Sad to say, there have been no Looneys farming Maughold since the War, although there are many descendants and relations of the family, bearing different surnames, resident in the parish. 

Chapter 11 Inns and Hotels
The Brumish Veg., Hibernian, and Folieu Inns
p. 214-215
…we do know that there were two innkeepers in Maughold in 1841, William Kissack of Ballagorry Beg, and Rachel Looney at the Hibernian. [Footnote: No doubt so-called after Rachel herself, who was nee’ Redhead and was of Irish extraction.]

The Hibernian was the first of several inns whose existence arose out of the improvement of the main road from Ramsey to Douglas and the consequence increase in traffic. Their principal purpose was to serve travelers rather than the local population, for indeed it would be difficult to say where the biggest concentration of people in Maughold lay. From time to time the number of travelers varied and so the fortunes of the inns was not constant. The available evidence suggests that innkeeping did not provide a particularly good living in Maughold in the nineteenth century….

[The 1851 Census]…indicates that there was no licensed house in the parish in 1851. Even the Hibernian, so popular in the 1830s, was in temporary abeyance.

The Hibernian was first mentioned in Pigot’s Directory of 1837. The licensee was the most famous of all the Maughold innkeepers, the redoubtable Rachel Looney. A description of her in 1834, when she was about 47, reads:

“She was an odd figure, dressed in a blue petticoat of some sort of cloth or flannel, surmounted by a man’s pilot jacket a good deal too long in the sleeves. To obviate the inconvenience this would have caused, the cuffs were turned back, displaying a large pair of muscular hands and wrists quite out of proportion to her size, as she was considerable below the middle height…When going into Ramsey she rode a large raw-boned carthorse on which what did for duty for a saddle was a sack thrown across the animal’s back from which straw might be seen sticking out. I then saw her come out exactly as before except that instead of a sunbonnet on her head she wore a man’s hat of rough beaver.”
(Quoted by Miss M. Douglas in the Manx Star, Jan 1974)

From this description, it is easy to believe that she had a man’s strength and a story which we have heard recently confirmed it. She employed some men to build an extension to the house, and when they ran short of stone, assured them that a supply would be ready on the following day. In order to obtain this, she is said to have spent the whole night carrying stones down off Barule in her brat (apron). But if she had the strength and resolution of a man, she was also an excellent caterer , as Miss Mona Douglas has written:

“But if costume was of the country style at the Hibernian, amenities were exceptionally good for that period. The inn had its own brewery and also a museum and an excellent library for residents.

Weddings were occasions of great gaiety in those days and often included a party of anything from 50 to 100 folks.
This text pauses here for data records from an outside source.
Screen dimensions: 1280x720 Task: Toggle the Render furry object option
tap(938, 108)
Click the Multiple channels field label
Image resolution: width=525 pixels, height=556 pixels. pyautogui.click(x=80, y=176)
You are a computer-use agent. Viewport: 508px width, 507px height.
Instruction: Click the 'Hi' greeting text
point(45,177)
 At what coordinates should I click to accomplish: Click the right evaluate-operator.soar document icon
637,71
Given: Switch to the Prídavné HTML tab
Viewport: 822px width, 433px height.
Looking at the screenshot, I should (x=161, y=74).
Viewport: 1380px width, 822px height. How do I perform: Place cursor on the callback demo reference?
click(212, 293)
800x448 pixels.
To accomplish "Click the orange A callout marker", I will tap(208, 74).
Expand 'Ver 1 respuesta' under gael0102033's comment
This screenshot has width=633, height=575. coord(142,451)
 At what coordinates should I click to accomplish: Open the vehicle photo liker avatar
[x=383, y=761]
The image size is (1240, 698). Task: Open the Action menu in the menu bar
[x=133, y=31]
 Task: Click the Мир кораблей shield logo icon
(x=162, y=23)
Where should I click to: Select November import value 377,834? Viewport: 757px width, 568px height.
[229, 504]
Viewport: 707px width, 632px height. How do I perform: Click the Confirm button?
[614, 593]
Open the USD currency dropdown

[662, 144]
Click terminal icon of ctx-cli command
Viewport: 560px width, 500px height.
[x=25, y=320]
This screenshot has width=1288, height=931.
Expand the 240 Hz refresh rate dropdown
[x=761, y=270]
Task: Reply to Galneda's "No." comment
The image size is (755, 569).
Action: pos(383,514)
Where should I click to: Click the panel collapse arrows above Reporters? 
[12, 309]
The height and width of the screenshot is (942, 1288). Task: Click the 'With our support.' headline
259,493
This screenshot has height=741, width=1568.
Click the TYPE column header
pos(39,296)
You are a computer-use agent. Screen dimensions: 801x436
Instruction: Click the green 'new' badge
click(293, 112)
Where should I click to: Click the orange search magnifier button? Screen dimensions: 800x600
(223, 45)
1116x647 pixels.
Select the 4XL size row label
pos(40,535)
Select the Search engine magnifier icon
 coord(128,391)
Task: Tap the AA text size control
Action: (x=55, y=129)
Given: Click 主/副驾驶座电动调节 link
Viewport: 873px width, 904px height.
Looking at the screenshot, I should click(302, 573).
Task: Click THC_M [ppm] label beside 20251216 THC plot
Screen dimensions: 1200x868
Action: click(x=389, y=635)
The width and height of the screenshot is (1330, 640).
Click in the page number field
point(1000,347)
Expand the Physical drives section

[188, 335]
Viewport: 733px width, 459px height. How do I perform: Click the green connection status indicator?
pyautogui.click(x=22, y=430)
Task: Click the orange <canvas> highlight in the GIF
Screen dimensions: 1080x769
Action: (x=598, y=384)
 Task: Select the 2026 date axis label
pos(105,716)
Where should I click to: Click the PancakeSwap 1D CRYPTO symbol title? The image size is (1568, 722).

The only honeymoon was usually the wedding day itself, on which the whole party went for a long drive after the wedding ceremony and then had dinner at an inn.

At the Hibernian, Rachel, as she was called generally, would be in her element providing for a weeding party arriving from Ramsey or Kirk Maughold or even from Laxey or Douglas.

She would sever a substantial meal, which often included such delicacies as fresh salmon, pigeon pies, lobster salad, roast duckings, lamb and beef, succulent vegetables grown by herself, puddings, light pastries, jellies and fresh fruit (all of these are from an actual menu).”

By 1841, on account of financial difficulties on the island, Rachel’s husband John Looney had emigrated to Australia, where she followed him in 1843….In the 1880s the house ceased to be licensed, but it is still a well-known private residence and landmark on the road, and has given its name to the crossroads when it stands and the little group of houses surrounding.